Optimization Analysis – Studied various replacement alternatives based upon the unit retirement dates as determined by the Retirement Analysis. These replacement alternatives included demand side management (“DSM”) programs as well as a large array of supply side options that were optimized across all scenarios and sensitivities. Due to model limitations on simultaneously selectable alternatives as well as a desire to study different possibilities and risk, three portfolios and a final least cost plan were developed:

• Least Cost Optimization – Selectable resources included traditional fossil fuels as well as some

renewables. Gas alternatives tended to be favored by the model. • Low Emissions Optimization – Selectable resources included some gas alternatives, moderate

amounts of renewables, and nuclear power. The number of times gas alternatives could be selected was limited. Some additional smaller alternatives, such as reciprocating engines and biomass were also selectable. The gas alternatives tended to be favored after which renewables and nuclear were used to fill the remaining capacity gap by the model depending on the scenario or sensitivity.

• Renewable Optimization – Selectable resources included some gas alternatives and large amounts of renewables. The number of times gas alternatives could be selected was limited. The gas alternatives tended to be favored by the model after which renewables were used to fill the remaining capacity gap by the model depending on the scenario or sensitivity. In cases where a Renewable Energy Portfolio Standard was assumed, large renewable resources were grouped and scaled accordingly as to allow the model to run without erring out.

• Least Cost Plan – The least cost alternative as determined by the prior three optimizations was set into the model. This result was different from the Preferred Plan in that capacity purchases ceased in 2022.

Preferred Plan – Model parameters set based upon NIPSCO’s final decision. Single CCGT constructed with capacity purchases used to fill remaining gap across the planning horizon. Retirement assumptions were identical to the Optimization Analysis. DSM Optimization Explanation – DSM was optimized prior to the development of the three optimization portfolios and least cost plan. DSM alternatives were optimized against and array of gas and renewable alternatives. The number of programs selected varied across the sensitivities and scenarios.
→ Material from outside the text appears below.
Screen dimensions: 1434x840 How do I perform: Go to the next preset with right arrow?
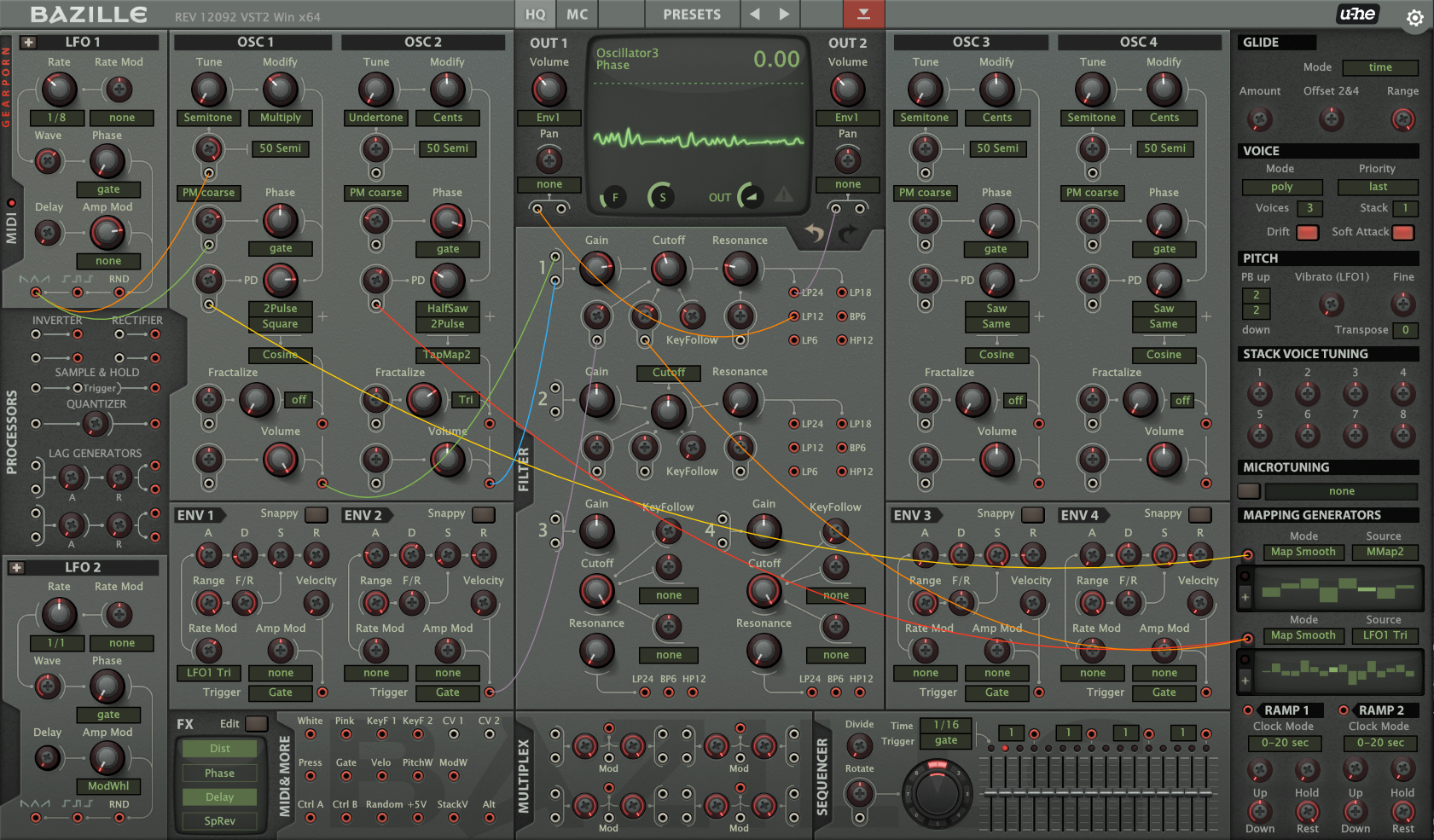784,14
After the DSM programs were optimized for each scenario and sensitivity, they were set for each of the three portfolios and least cost plan in the respective scenario and sensitivity. Additional inquires as related to this optimization process would be best explained directly and with guidance from Edward Achaab and/or Andrew Kramer due to the large amount of files used in the process. In regards to final programs chosen, inquiries should be directed to Alison Becker and the DSM team.
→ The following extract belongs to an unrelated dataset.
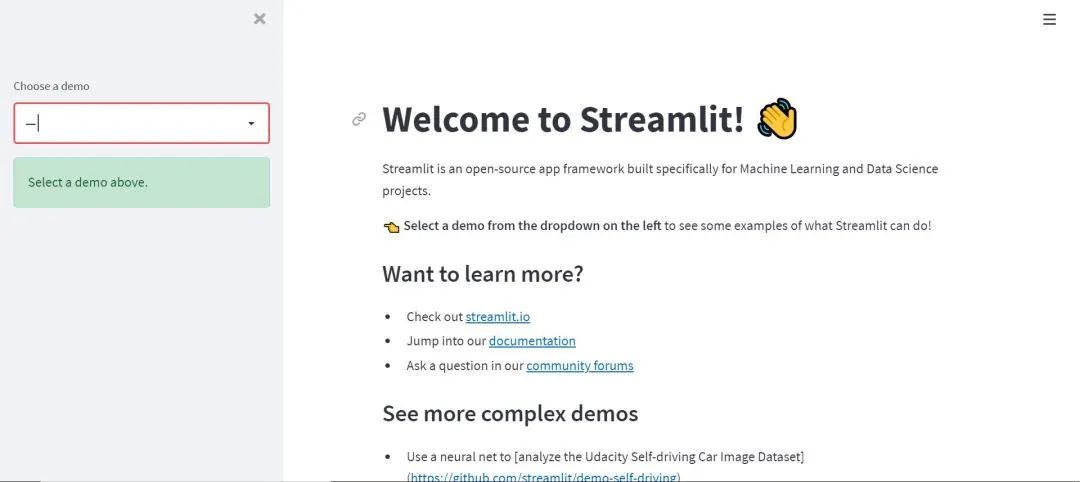
Task: Click the 'Select a demo above.' message box
Action: point(141,182)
Cause No. 44872, CAC Exhibit 1, Attachment EAS-2

EXHIBIT 6

Cause No. 44872, CAC Exhibit 1, Attachment EAS-2

2016 NIPSCO IRP Northern Indiana Public Service Company’s

Responses to Citizens Action Coalition’s Informal Data Request Set No. 2

CAC Informal Request 2-001:

Please provide the following:

1. Requested data items in Excel Format (SEE EXCEL DOCUMENT);

2. GAF System Report (at least one so that I can cross check against the information in request #1);

3. PRV System Cost Report;

4. Tunnel Report; and

5. Integrated Plan Report.

Response:

Attached, please find the Confidential Base Case Scenarios as requested in subparts (1) through (5).

Cause No. 44872, CAC Exhibit 1, Attachment EAS-2

EXHIBIT 7

Cause No. 44872, CAC Exhibit 1, Attachment EAS-2

2016 NIPSCO IRP Northern Indiana Public Service Company’s

Responses to Citizens Action Coalition’s Data Request Set No. 1

CAC Request 1-003:

Please provide a copy of NIPSCO’s 2016 submittal to the OMS-MISO survey with all formulas and links intact. Response:

Please see the file attached hereto as CAC Set 1-003 Confidential Attachment A for the OMS-MISO survey as submitted by NIPSCO which is being provided under the terms of the CONFIDENTIALITY AGREEMENT between Citizens Action Coalition and NIPSCO regarding NIPSCO’s 2016 IRP.